== Data for review
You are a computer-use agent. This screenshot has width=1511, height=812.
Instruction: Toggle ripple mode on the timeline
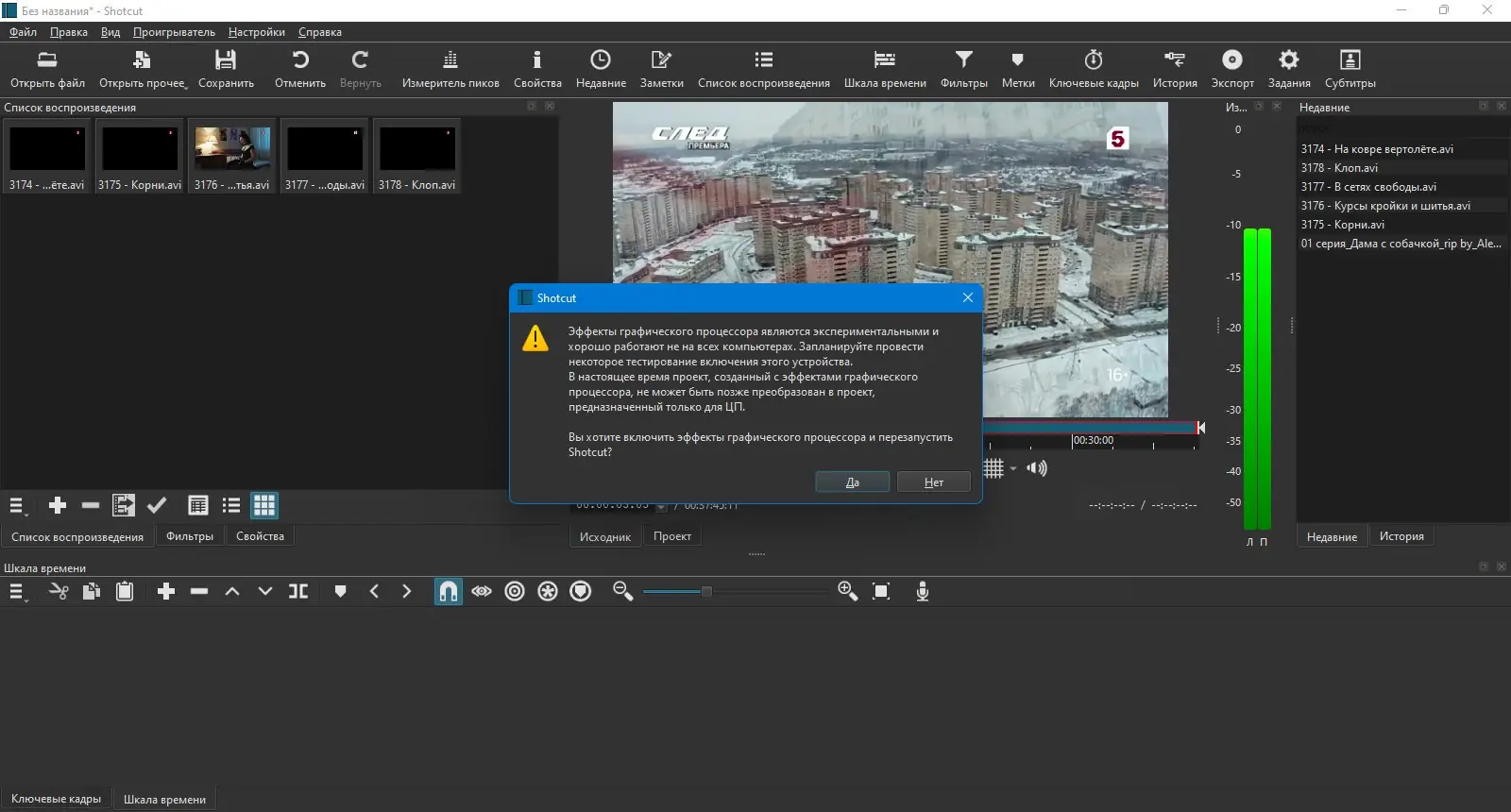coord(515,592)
====
== Data for review
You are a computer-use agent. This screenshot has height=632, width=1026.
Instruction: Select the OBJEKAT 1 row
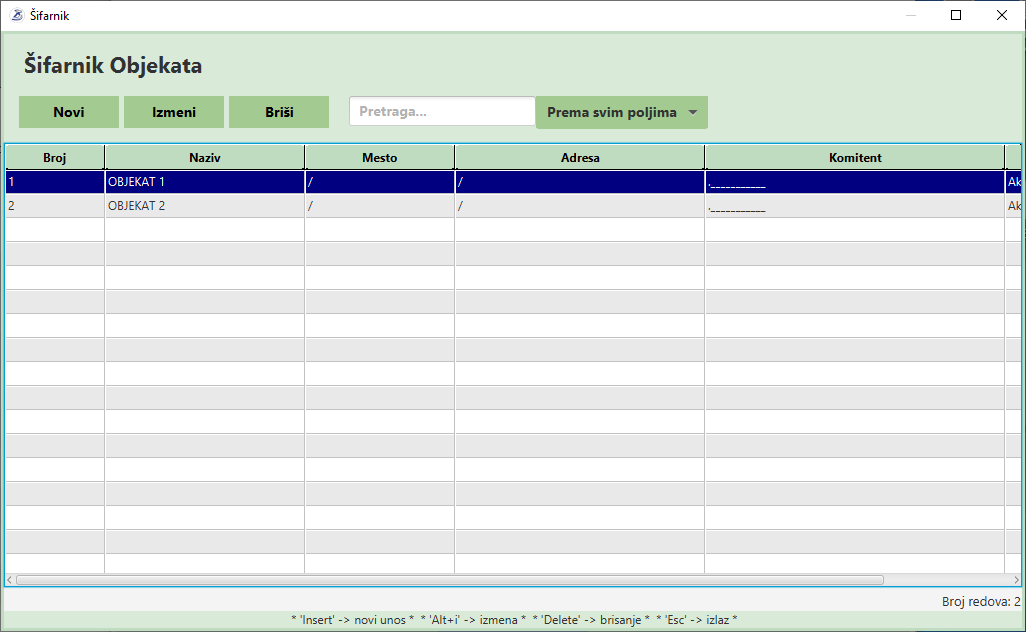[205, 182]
====
#### Try it
Pull out all lines containing the word "computer" from the entries above.

#### Answer for this exercise
You are a computer-use agent. This screenshot has width=1511, height=812.
You are a computer-use agent. This screenshot has height=632, width=1026.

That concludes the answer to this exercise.